Wenche Gausdal & Settlement Staff

When Wenche Gausdal, ISANS Manager of Settlement and Community, heard about Syrian refugees coming to Canada, she reflected on an earlier experience– the 1999 Operation Parasol that settled 5,000 Kosovars fleeing war in their homeland. “A few of us who were involved asked what we learned. What was that all about?”

Their answers proved invaluable for the hectic months to follow. From late December until mid-March, 694 Government-Assisted Refugees arrived in Nova Scotia – equal to numbers that would normally arrive over four years. They stayed temporarily at the Best Western Chocolate Lake Hotel in Halifax where at its peak there were 228 Syrians, 150 of whom were children.

Wenche recalls the week when 100 people arrived. “We were working with people who had just come, moving others out and having other staff support them. And, of course, there was a snowstorm, flights were rescheduled and furniture came late.” But ISANS staff met the huge challenge.

“Many people didn’t have Christmas or weekends off. It was always about how are we going to do it, not can we do it.” The initial phase of the Resettlement Assistance Program (RAP), which usually takes one month, was offered in 11 days. Team members acted as coordinators for health, volunteers, hotel accommodations, housing and settlement assistance. ISANS hired 25 new staff with about 15 at the hotel. Some worked overnight to handle health emergencies and early morning arrivals, allowing others to sleep worry free. Hotel staff efficiently and happily went far beyond basic service.

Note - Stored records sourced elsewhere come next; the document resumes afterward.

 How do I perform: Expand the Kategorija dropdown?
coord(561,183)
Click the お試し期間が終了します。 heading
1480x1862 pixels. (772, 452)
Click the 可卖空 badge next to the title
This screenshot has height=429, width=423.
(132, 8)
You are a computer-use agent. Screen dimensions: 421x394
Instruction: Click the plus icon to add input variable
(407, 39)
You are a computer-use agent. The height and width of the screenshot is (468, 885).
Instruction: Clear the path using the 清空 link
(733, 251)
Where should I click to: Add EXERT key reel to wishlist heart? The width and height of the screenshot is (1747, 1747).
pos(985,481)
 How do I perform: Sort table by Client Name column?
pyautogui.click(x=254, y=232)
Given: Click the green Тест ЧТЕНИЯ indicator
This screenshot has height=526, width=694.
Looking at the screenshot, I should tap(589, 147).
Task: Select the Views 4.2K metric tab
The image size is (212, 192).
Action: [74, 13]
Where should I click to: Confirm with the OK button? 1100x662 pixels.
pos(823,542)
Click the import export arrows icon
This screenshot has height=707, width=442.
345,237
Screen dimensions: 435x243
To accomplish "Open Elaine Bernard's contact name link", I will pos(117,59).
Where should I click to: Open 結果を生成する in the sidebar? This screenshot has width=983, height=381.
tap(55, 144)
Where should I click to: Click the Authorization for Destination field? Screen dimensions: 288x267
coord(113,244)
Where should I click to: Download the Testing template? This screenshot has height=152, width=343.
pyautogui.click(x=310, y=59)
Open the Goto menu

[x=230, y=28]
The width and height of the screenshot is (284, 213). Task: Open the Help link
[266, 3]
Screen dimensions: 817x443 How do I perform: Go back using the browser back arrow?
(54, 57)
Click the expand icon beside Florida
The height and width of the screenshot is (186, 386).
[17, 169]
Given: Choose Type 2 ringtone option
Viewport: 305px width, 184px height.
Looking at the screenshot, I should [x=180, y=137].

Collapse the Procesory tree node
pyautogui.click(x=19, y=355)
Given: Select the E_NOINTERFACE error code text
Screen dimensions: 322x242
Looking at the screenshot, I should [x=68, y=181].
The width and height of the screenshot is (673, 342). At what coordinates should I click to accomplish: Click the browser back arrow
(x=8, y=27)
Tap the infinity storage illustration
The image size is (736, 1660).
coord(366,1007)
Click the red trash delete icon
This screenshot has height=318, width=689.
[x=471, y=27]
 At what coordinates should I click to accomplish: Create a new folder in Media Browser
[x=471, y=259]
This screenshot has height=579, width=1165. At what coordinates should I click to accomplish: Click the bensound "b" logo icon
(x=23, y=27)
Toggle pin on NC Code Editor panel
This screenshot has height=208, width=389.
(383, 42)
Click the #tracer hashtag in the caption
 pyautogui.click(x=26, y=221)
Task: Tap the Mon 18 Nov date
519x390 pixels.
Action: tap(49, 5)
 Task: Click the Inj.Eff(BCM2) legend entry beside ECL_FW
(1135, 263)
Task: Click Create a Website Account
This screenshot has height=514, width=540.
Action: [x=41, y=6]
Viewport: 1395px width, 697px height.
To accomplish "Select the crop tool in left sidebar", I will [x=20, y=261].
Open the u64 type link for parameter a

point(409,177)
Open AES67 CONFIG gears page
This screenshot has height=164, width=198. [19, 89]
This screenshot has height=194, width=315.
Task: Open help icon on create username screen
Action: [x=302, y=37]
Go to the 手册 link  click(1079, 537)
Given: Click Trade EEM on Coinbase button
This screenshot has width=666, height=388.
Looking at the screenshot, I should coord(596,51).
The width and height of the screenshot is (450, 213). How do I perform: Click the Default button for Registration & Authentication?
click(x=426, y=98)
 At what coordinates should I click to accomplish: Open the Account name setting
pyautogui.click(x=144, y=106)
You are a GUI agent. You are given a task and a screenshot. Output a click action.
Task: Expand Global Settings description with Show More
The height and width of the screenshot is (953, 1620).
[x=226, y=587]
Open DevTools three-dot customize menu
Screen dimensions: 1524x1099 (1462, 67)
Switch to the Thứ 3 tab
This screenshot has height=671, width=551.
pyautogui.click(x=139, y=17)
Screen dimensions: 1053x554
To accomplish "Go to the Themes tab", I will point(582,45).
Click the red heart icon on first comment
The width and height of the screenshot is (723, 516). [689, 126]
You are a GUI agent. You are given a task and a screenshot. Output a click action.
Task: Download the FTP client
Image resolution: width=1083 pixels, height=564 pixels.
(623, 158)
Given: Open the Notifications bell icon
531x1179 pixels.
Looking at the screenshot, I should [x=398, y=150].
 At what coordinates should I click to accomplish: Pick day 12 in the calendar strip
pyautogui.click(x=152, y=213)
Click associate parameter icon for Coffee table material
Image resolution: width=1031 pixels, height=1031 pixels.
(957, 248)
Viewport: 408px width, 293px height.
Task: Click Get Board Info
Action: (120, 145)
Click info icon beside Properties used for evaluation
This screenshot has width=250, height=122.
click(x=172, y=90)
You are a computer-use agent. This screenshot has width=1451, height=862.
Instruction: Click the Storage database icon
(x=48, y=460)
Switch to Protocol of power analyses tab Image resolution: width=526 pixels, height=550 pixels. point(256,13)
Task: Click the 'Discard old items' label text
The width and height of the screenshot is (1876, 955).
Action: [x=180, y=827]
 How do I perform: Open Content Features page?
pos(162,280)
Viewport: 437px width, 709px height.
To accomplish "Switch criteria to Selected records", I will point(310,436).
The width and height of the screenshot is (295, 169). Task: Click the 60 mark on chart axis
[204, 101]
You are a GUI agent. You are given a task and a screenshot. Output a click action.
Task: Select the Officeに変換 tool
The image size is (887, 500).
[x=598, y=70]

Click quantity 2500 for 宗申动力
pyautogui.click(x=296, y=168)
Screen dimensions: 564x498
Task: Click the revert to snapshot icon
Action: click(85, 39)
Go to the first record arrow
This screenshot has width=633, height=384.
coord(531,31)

ISANS’ partnership with the Transitional Health Clinic for Refugees was vital. A clinic that sees 200 to 300 clients was now dealing with 1,100. “Someone arrived New Year’s Eve with serious medical issues and we had a system in place,” says a proud Wenche. They had no advance notice of health issues and disabilities, and flight notice was sometimes just 24 hours. Staff from the YMCA and ISANS – along with volunteers – provided activities for children, allowing parents to attend orientation.
Families moved from the hotel within two to three weeks. “We are one of very few places in Canada able to settle them this quickly,” says Wenche, adding that local landlords’ support was essential.

Wenche’s most profound memory is the appreciation shown by new arrivals. “People kept saying ‘thank you, thank you.’ They weren’t expecting to be respected. It made me think about how they were treated before they got here.” She believes the community now has a better understanding of the refugee experience. “Their resilience and skills and wish to start a new life, that positive energy, will be quickly noticed. That’s very rich for the community. We just need to give them the space to do it.”